TASK SET:
a. Reproduce the passage from the March 2024 HR and the Courts roundup that begins with the words "Category: remote work" and ends after "latest from Ira.".
b. Write the next part of the March 2024 HR and the Courts roundup, picking up after its last sentence.

DOCUMENT EXCERPT:

※ ※ ※

Category: remote work

  • HR and the Courts — March 2024 – CUPA-HR

    HR and the Courts — March 2024 – CUPA-HR

    by CUPA-HR | March 13, 2024

    Each month, CUPA-HR General Counsel Ira Shepard provides an overview of several labor and employment law cases and regulatory actions with implications for the higher ed workplace. Here’s the latest from Ira.

    Dartmouth College May Appeal NLRB’s Decision Allowing Basketball Players to Unionize

    The Dartmouth College men’s basketball team voted 13-2 to unionize, selecting the Service Employees International Union Local 560 to represent them in collective bargaining. While student-athletes at Northwestern University voted to unionize some 10 years ago, the National Labor Relations Board declined jurisdiction in that case. Here, the NLRB appears to be taking a different approach and has affirmed the regional director’s decision that the basketball players are employees of the college.

    Bloomberg reports that Dartmouth stated it has “deep respect” for its unionized workers but does not believe this path is “appropriate” for basketball players. Dartmouth has argued to the NLRB that its student-athletes are not employees and that its basketball players are participating in a voluntary extracurricular activity. The NLRB, with one dissenting vote, denied Dartmouth’s motion to stay its decision, ruling that the basketball players are employees of the institution. The legal path forward is complex, and we will report on developments as they occur.

    Separately, the NLRB is conducting a hearing on the West Coast involving an unfair labor practice complaint filed against the University of Southern California, the Pac-12 Conference and the NCAA regarding their refusal to bargain with a union representing football and basketball players at USC. The NLRB general counsel has publicly stated that she believes student-athletes are employees who should be able to unionize.

    Student-Athlete Employee Status Could Lead to Student Visa Problems

    The classification of college student-athletes as employees could lead to F-1 visa problems for international athletes enrolled in U.S. colleges and universities. The F-1 visa restricts work to 20 hours per week when classes are in session and 40 hours per week when classes are not in session. The F-1 visa is used by roughly 20,000 international athletes enrolled in U.S. colleges and universities.

    Possible workarounds are either the P-1 visa, which is a nonimmigrant visa used by professional athletes, or an O-1 visa, which is used by individuals with extraordinary ability. Commentators conclude that these workarounds are not feasible on the scale necessary to accommodate the number of international student-athletes involved. A legislative solution will probably be necessary to address this problem should the employee status of college athletes be confirmed by the NLRB, or in other litigation under statutes such as the Fair Labor Standards Act.

    Union Membership and Strike Activity Rose Dramatically in 2023

    Bloomberg Law’s statistical analyses show that union membership and strike activity rose considerably in 2023 to levels not seen in years. Unions organized almost 100,000 new workers in NLRB-supervised elections in 2023, the largest single year total since 2000. This is the fourth-largest total one-year organizing gain since 1990, according to Bloomberg Law statistics. This is also the first time since 1990 that unions have managed to increase their annual headcount for three years in a row.

※ ※ ※

RECORDS PROVIDED:
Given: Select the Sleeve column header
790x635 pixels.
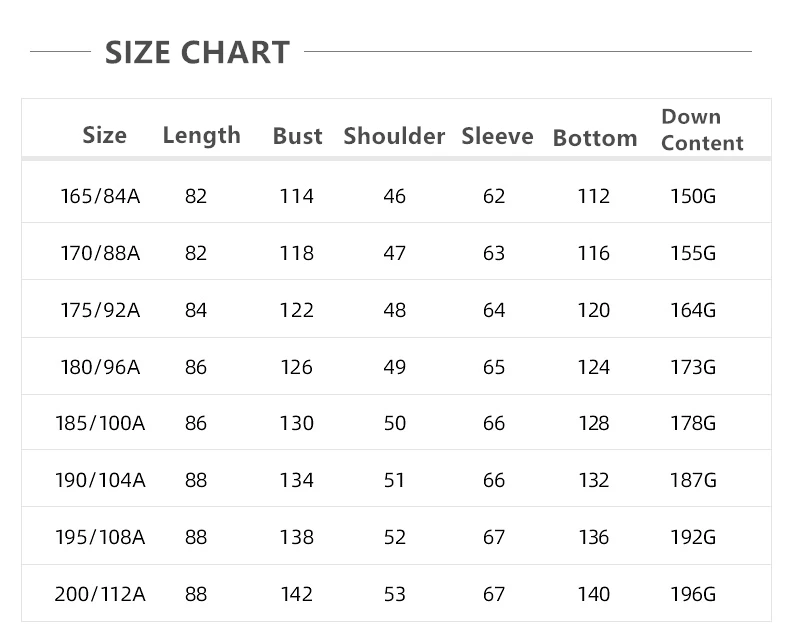Looking at the screenshot, I should coord(497,136).
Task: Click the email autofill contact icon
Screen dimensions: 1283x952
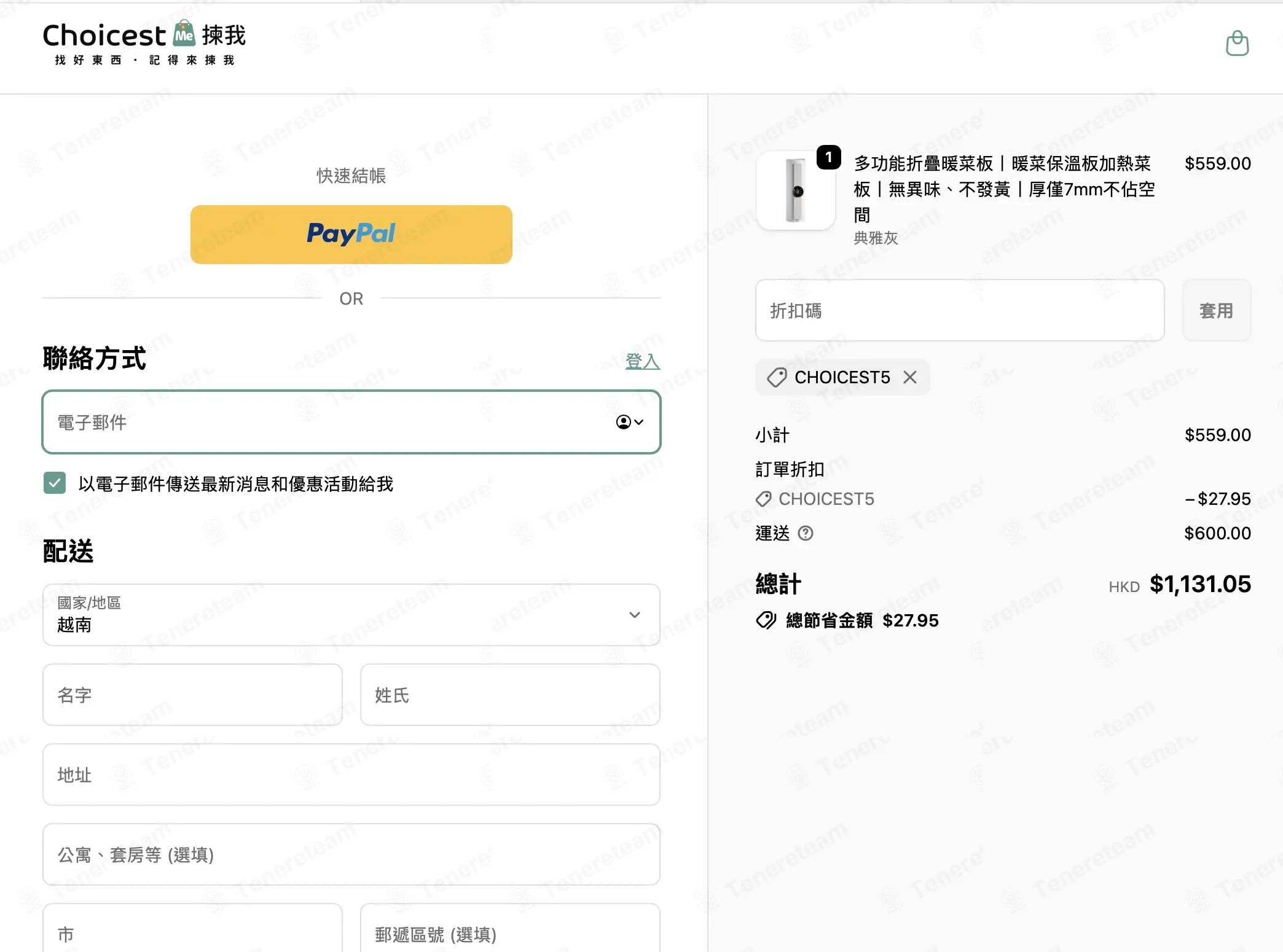Action: pos(630,422)
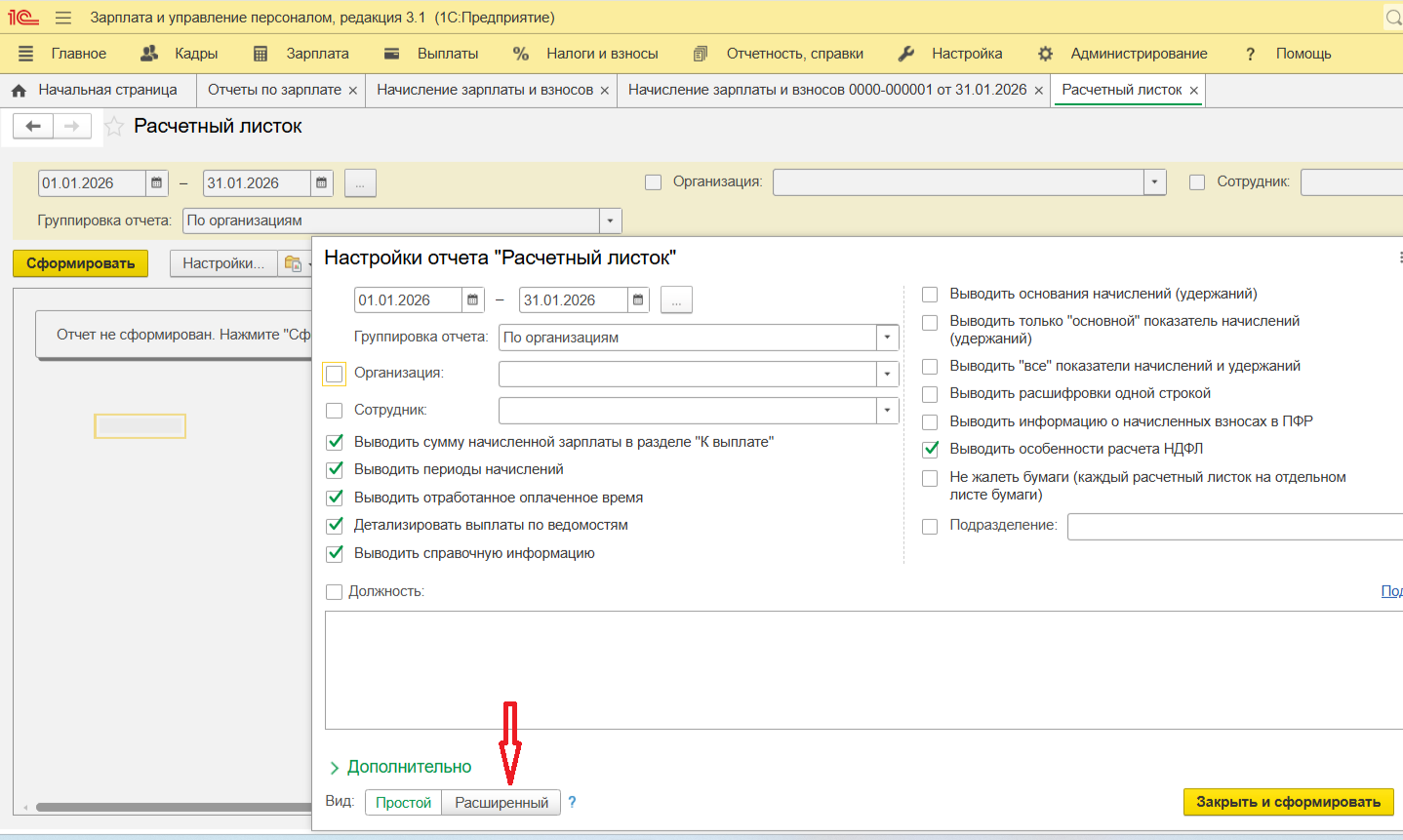
Task: Close the Отчеты по зарплате tab
Action: (x=353, y=90)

※ ※ ※

ANSWERS TO THE EXERCISE:
a.
Category: remote work

  • HR and the Courts — March 2024 – CUPA-HR

    HR and the Courts — March 2024 – CUPA-HR

    by CUPA-HR | March 13, 2024

    Each month, CUPA-HR General Counsel Ira Shepard provides an overview of several labor and employment law cases and regulatory actions with implications for the higher ed workplace. Here’s the latest from Ira.

b.
    The news is similar on the strike activity front. Over 500,000 workers participated in work stoppages in 2023. This is the second-highest number since Bloomberg Law began collecting this data in 1990. The only year that saw more strike activity since 1990 was 2018, the year of multiple city- and state-wide teacher strikes.

    SpaceX’s Challenge to NLRB’s Administrative Procedures Is Transferred From Texas to California

    A federal district court judge in Texas recently granted the NLRB’s motion to transfer SpaceX’s constitutional challenge from federal court in Texas to federal court in the Central District of California, where the underlying facts, NLRB hearing, and decision took place (SpaceX v. NLRB (S.D. Tex., No. 24-00001, Motion Granted 2/15/24)).

    SpaceX argued that the Texas venue was proper because SpaceX has operations and employees in Texas who received and were subject to a company letter, distributed nationally, that the NLRB ruled violated employee rights under the National Labor Relations Act.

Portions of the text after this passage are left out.